Baldur worked in the coal mines for a total of four years. Encouraged by his older sisters, he left Germany and joined them in the U.S. So he hopped on a ship and left for New York, hoping to start a better life for himself. His sister and brother-in-law put him up for a short while. First, he tried to join the U.S. Air Force, to serve his adoptive country, but was ineligible because of a minor medical condition. He soon found steady work as a busboy. At Luchow's Steak House, he impressed the manager and was quickly promoted to waiter. He got a job at the newly built Hilton Hotel in Midtown, where he would eventually work for a total of thirty-five years. He moved up the ranks and became a senior banquet captain. He was very loyal and dedicated. The hotel named him Employee of the Year, and Employee of the Corporation – rewarding him with a trip to Hawaii all expenses paid.
He enjoyed his job immensely. He oversaw the elegant parties attended by New York's elite, movie stars and presidents. He was acquainted with Grace Kelly, Joan Collins, and Elvis Presley to name a few. He met each President from John F. Kennedy to President-elect Donald J. Trump. Mr. Trump even offered him a job at Trump Tower, noticing his efficient and diligent work ethic. Although Baldur was proud of his accomplishments at work, he is most proud of his marriage and his family.

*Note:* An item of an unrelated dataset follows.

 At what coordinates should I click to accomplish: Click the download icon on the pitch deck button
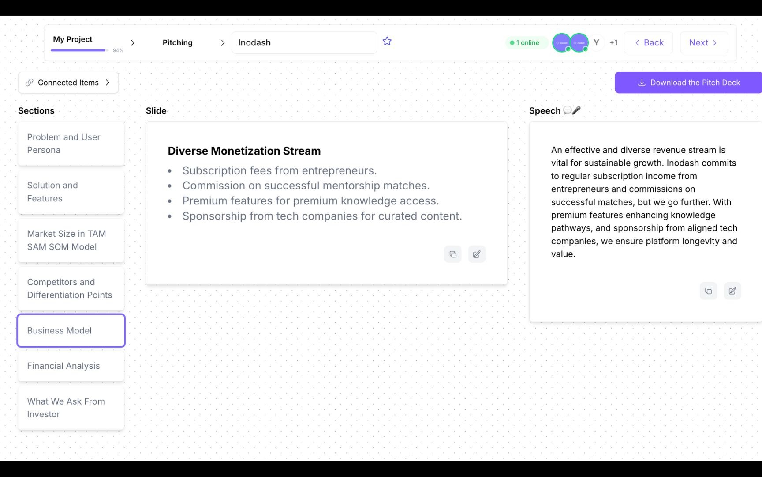[641, 83]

He met the love of his life, Ruth, at a dance club on the Upper East Side. They shared a connection, both coming to America from war-torn Europe. Together they have made a wonderful life. They had three daughters, who have blessed them with seven grandchildren. They have lived in Middle Village for a total of fifty years.
In addition to their primary residence in Queens, they have maintained a country house in Sullivan County for over forty years. Ruth tends to the flower garden, and Baldur mows the six acre spread himself, to this day. Their girls, and now their grandkids, love the park-like property, and the entire family spend lots of time there over the summer. It has been quite a journey.
As Helen Keller once said, the world is full of hardship, but it is also full of overcoming of it.